======== Available records

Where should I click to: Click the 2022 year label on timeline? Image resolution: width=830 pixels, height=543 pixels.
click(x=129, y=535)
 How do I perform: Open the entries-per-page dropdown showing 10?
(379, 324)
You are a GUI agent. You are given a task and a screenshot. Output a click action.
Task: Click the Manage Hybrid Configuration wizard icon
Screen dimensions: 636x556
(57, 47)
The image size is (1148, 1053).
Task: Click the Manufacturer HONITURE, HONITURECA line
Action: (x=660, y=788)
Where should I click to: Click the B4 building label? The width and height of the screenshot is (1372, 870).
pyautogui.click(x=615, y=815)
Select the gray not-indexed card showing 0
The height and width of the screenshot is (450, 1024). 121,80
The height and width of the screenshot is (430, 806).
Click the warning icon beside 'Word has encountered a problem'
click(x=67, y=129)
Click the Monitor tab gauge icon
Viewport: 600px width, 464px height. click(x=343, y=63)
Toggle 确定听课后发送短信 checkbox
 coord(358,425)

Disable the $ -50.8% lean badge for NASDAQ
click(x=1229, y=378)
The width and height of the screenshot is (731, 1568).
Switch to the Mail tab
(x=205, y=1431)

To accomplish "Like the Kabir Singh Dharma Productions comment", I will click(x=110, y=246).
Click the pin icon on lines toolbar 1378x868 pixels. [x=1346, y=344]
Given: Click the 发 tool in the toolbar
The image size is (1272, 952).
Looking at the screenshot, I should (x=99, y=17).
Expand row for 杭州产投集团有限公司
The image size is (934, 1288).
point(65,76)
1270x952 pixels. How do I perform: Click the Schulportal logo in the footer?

================

▸ **Your instructions**:
If a line of the data contains "toolbar", it counts; report the number of such lines and nothing else.

▸ **Answer to this problem**:
2